- **Objective A**:
Answer these questions about the forum thread on recompiling a kernel, marking your answers (i), (ii), (iii):
(i) Which kernel version did randal1 recently upgrade to?
(ii) Which command did randal1 run to add modular support?
(iii) What does wah suggest trying?

====== Document

# cannot recompile kernel, please help!

## randal1

Hi All,

I have been struggling with this issue for a long time but simply cannot find a fix.  My laptop seems to be running ok but I discovered this problem when trying to make some alterations with my kernel configuration.

Below are the basic steps I use to upgrade my linux kernel:

 *Quote:*   

> 
> 
> emerge required version of vanilla-sources
> 
> "emerge -s vanilla-sources"
> ...

 

My problem is that I recently upgraded to 2.6.17-rc4 and things seemed to be working ok. However, when I tried to add modular support for some package in my kernel - by running "genkernel --menuconfig all" - when I'm done and try to save the changes I see various error about: 

 *Quote:*   

> 
> 
> aaron ~ # genkernel --menuconfig all; lilo
> 
> * Gentoo Linux Genkernel; Version 3.3.5
> ...

 

Is there anything anyone can recommend?

Many thanks in advance  :Smile: 

----------

## wah

Using oldconfig between versions can lead to things like this, as different items have been added/subtracted in the newer releases.  I would try just doing it without the oldconfig and see what happens.

----------

## randal1

thanks for the quick reply!

============
====== Record list

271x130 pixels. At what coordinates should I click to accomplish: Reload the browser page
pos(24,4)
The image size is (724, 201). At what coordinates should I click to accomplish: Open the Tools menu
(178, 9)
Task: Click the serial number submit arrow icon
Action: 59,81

============

- **Objective B**: Retype the rows above word for word, starting at the line that contains "The image size" and continuing down to the end of the rows.

- **Expected answer A**:
(i) 2.6.17-rc4
(ii) "genkernel --menuconfig all"
(iii) Doing it without the oldconfig and seeing what happens.

- **Expected answer B**:
The image size is (724, 201). At what coordinates should I click to accomplish: Open the Tools menu
(178, 9)
Task: Click the serial number submit arrow icon
Action: 59,81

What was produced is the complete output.